I’ll be completely honest… my first response to the personal question to adopt was, “I couldn’t possibly. I already have enough children to care for, love and train up” (I am still there at times). Tim’s response, “I’m not sure I could love a child I haven’t biologically made. I am not sure I’ll connect with them the same way.” What does that tell you about where our hearts and minds were? I was selfishly looking at the immediate ease of my daily life, and Tim was being controlled by fear, that our life wouldn’t be the same or that love might look different or require more of him than he thought he was capable of. Both are sins so neatly disguised as wisdom or prudence.
For a LONG time I wrestled with this one thought, “What is a good or right reason to adopt?” This really bothered me. I thought that there was a ONE right reason and all the rest weren’t as right or might be rooted in sin. But ultimately I began to think about it in another perspective (no doubt the work of the Spirit, because I am just not this insightful)…“What is a good or right reason NOT to adopt.”
Hum… yes, what is a good reason NOT to…
Do I have a reason to exempt us from walking in the road God was leading us?
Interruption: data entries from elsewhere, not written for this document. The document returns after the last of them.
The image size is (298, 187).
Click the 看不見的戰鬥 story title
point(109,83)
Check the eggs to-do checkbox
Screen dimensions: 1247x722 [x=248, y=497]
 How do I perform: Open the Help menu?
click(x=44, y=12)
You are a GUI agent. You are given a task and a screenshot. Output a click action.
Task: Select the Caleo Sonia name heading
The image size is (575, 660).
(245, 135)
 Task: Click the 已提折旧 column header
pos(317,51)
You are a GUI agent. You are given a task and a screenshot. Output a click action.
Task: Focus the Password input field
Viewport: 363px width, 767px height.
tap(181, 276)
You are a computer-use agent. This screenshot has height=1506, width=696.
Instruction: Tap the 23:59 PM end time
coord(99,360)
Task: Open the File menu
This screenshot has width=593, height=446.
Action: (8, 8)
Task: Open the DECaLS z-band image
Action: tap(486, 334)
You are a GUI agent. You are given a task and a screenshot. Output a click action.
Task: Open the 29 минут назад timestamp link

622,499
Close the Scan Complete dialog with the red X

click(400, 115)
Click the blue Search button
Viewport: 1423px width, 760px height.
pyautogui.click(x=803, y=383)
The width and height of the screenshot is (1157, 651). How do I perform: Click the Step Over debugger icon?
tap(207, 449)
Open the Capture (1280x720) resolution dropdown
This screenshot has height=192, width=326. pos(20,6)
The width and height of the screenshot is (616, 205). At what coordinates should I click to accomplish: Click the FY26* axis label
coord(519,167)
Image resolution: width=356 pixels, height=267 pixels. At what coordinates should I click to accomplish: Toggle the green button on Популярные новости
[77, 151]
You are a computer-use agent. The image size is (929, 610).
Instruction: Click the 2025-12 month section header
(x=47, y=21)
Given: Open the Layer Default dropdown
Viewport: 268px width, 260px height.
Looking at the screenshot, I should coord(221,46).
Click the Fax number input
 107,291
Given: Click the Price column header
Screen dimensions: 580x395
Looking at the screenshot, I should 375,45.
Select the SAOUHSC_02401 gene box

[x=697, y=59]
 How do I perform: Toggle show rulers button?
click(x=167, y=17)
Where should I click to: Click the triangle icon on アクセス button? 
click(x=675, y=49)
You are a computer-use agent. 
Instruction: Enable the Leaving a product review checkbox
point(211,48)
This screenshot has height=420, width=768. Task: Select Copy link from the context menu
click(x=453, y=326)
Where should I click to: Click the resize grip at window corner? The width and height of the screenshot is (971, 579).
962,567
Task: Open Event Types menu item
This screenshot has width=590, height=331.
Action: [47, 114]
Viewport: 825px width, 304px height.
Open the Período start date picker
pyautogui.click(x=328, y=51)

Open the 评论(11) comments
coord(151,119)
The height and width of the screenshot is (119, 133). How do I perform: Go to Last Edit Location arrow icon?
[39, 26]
Every reason I could think of left me either flat or shamed.
- I have too many children already… I don’t believe that and knew that is a lie, because either way we would have more.
- We don’t have enough money… we don’t view our money as our own anyway and we are unfaithful to think that if God is leading us to adopt He wouldn't provide the money.
- We aren’t capable of parenting a difficult or hurting child… God is strong in our weaknesses and we all hurt and have difficulties.
- I can’t love a child that isn’t biologically related to me… we love our spouse more than anyone and they aren’t biologically related, our family of God is often closer than biological family.
- I think it is too complicated and takes too much… “Marci, it was complicated to adopt you, but I did it with great joy and sacrifice.” - God
I do think there are some good and right reasons (mental illness, extreme US poverty, and a spouses unwillingness, or that God has called you to another thing that doesn’t allow you to adopt to name a few), but ultimately we are told in 1 John 3:16-18 these words, “This is how we know what love is: Jesus Christ laid down his life for us. And we ought to lay down our lives for our brothers. If anyone has material possessions and sees his brother in need but has no pity on him, how can the love of God be in him? Dear children, let us not love with words or tongue but with actions and in truth.”
Just some thoughts to chew on.
I would seriously like to discuss this.